I guess the biggest thing is that I'm ashamed. I'm ashamed that I'm not able to do the things I once used to with the same mindset. Getting up and going to class before my mission was just fine. Sure I had stress, because what college student doesn't? Stress comes with the territory of going to school. But what I'm feeling goes much deeper than just worrying about a test grade. I find myself worrying about going to class because I'm not good enough, because I'm not doing enough. But I've pushed my body as far as it can go. And I feel like it's stupid because it's only the second week of classes. I used to be able to do classes and socialize, and now I can't. I'm so frustrated with myself for not doing better, or at least as well as I've done in the past.

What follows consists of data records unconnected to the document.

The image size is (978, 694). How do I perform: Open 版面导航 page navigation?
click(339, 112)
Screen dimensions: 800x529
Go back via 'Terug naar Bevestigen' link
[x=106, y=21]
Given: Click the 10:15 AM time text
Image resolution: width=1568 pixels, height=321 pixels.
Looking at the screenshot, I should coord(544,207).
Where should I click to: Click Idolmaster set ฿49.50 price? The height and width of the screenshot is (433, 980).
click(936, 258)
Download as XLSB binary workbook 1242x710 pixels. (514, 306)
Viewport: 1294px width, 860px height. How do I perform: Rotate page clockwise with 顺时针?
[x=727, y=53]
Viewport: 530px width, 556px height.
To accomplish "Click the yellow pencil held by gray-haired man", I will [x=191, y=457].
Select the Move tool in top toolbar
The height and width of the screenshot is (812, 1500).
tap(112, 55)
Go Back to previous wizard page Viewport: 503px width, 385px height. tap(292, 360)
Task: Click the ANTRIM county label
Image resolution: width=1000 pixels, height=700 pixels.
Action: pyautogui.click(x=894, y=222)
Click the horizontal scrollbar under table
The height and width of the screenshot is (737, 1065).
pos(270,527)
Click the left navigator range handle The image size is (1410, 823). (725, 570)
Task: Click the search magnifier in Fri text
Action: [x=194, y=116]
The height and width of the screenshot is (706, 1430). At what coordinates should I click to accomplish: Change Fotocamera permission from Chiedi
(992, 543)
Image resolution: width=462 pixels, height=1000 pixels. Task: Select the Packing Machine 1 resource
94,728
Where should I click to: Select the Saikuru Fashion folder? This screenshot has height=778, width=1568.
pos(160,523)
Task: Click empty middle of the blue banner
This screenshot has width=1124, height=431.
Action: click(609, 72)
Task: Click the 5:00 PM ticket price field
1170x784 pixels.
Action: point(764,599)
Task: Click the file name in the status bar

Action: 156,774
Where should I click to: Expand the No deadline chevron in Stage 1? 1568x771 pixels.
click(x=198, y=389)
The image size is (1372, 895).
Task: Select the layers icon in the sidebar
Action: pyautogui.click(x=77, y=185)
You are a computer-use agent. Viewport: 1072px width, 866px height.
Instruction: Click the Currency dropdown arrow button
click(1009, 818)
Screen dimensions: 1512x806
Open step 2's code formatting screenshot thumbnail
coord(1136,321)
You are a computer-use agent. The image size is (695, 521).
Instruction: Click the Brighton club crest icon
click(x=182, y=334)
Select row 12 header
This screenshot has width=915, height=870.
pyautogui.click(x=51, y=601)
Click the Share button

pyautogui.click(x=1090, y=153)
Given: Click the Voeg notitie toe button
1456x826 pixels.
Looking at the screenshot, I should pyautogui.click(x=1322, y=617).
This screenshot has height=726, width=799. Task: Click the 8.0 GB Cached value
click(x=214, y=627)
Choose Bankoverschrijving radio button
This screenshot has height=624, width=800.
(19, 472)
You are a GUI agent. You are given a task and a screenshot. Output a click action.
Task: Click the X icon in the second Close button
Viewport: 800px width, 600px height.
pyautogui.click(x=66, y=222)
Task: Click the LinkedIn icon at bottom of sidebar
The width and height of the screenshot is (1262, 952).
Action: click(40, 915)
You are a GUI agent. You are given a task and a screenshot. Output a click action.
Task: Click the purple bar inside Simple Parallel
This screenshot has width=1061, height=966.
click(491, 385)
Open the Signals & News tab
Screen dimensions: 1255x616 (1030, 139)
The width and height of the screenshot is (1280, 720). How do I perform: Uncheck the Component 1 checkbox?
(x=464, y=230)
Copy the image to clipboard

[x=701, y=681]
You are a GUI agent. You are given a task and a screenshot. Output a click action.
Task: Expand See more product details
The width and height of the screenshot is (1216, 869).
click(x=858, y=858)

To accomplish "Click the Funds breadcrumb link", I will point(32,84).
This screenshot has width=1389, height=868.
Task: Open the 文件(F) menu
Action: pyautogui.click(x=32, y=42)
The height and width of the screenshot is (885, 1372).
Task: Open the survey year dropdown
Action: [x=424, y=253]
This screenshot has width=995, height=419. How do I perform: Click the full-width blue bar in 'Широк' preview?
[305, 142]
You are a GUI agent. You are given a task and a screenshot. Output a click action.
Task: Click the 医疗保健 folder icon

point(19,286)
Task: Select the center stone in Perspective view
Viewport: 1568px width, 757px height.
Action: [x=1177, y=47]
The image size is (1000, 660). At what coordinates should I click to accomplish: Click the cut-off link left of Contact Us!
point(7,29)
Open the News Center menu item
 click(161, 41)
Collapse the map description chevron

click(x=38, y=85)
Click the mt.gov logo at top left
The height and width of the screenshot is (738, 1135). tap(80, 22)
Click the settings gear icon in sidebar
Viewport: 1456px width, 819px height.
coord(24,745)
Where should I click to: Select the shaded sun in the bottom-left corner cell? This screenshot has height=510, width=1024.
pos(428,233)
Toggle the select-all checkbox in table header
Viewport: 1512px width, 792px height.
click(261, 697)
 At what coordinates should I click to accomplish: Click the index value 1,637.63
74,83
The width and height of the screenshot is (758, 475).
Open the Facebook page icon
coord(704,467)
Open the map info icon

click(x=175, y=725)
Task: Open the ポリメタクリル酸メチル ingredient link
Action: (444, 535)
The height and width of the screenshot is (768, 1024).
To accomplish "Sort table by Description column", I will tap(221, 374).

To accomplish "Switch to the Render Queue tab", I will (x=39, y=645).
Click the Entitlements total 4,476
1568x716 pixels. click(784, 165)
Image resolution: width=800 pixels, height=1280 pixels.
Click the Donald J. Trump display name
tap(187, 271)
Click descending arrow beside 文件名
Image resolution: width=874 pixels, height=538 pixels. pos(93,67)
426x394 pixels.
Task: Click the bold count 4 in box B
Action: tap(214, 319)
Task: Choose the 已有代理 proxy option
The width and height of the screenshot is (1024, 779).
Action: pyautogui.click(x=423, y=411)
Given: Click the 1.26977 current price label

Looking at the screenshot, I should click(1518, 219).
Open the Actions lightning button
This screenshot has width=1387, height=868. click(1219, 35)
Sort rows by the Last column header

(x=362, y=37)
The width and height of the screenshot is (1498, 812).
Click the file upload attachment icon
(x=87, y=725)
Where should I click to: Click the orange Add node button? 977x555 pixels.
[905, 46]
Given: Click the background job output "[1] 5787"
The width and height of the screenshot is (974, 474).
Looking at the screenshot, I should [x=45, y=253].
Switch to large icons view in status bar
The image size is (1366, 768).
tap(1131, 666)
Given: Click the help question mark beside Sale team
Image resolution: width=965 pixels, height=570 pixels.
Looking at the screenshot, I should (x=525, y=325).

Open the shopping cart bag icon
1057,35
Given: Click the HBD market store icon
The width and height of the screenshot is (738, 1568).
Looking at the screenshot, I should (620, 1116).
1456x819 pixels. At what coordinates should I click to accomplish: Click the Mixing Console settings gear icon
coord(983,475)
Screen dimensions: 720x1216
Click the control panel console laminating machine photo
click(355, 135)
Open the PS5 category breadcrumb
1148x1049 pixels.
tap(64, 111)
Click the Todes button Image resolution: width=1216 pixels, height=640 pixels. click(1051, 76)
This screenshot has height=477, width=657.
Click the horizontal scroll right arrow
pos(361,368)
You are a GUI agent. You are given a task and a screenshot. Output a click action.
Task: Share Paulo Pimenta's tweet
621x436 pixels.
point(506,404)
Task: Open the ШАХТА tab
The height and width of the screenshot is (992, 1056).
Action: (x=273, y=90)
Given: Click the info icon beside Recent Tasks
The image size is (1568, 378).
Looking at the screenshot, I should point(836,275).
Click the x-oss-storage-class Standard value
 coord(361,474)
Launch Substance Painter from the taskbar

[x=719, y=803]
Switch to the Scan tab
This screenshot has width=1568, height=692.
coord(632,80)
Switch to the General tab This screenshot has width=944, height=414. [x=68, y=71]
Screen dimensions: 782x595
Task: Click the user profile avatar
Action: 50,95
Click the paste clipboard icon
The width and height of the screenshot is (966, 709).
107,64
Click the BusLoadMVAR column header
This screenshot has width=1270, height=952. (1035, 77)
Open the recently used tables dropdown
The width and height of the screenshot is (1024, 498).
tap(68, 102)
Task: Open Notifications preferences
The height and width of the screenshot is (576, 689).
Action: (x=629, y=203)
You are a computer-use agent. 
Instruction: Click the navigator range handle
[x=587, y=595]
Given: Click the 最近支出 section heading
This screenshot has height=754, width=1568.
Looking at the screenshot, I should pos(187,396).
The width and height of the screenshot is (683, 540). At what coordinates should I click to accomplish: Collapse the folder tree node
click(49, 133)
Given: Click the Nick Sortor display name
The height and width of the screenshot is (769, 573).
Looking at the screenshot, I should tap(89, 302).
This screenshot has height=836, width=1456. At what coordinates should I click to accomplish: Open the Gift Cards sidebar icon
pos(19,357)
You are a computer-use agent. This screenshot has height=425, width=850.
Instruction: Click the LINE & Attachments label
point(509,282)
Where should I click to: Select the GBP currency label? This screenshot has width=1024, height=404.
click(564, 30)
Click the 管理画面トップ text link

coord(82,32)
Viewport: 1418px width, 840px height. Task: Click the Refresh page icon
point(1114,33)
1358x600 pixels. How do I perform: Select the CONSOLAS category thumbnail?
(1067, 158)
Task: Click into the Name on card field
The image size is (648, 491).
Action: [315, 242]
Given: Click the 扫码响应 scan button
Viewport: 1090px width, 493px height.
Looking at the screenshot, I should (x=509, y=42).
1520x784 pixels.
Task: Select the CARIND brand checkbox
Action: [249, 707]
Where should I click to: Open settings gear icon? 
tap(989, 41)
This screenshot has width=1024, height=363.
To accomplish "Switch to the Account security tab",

I have a sincere desire to do my best, to do what is expected of me. When you couple that with feelings of doubt that you really aren't doing your best, or that your best isn't good enough, it's not a pretty combination. I shut down, become unresponsive. I do things to shut out the world, like watch Netflix or browse Pinterest for hours on end. I'm struggling to break these habits, but in them I find safety and security. I know I should turn elsewhere, or at least I feel like I should turn elsewhere, and that starts another round of beating myself up over silly little things.
College might not be for me. I can't handle the stress, or I have yet to figure out how to handle the stress.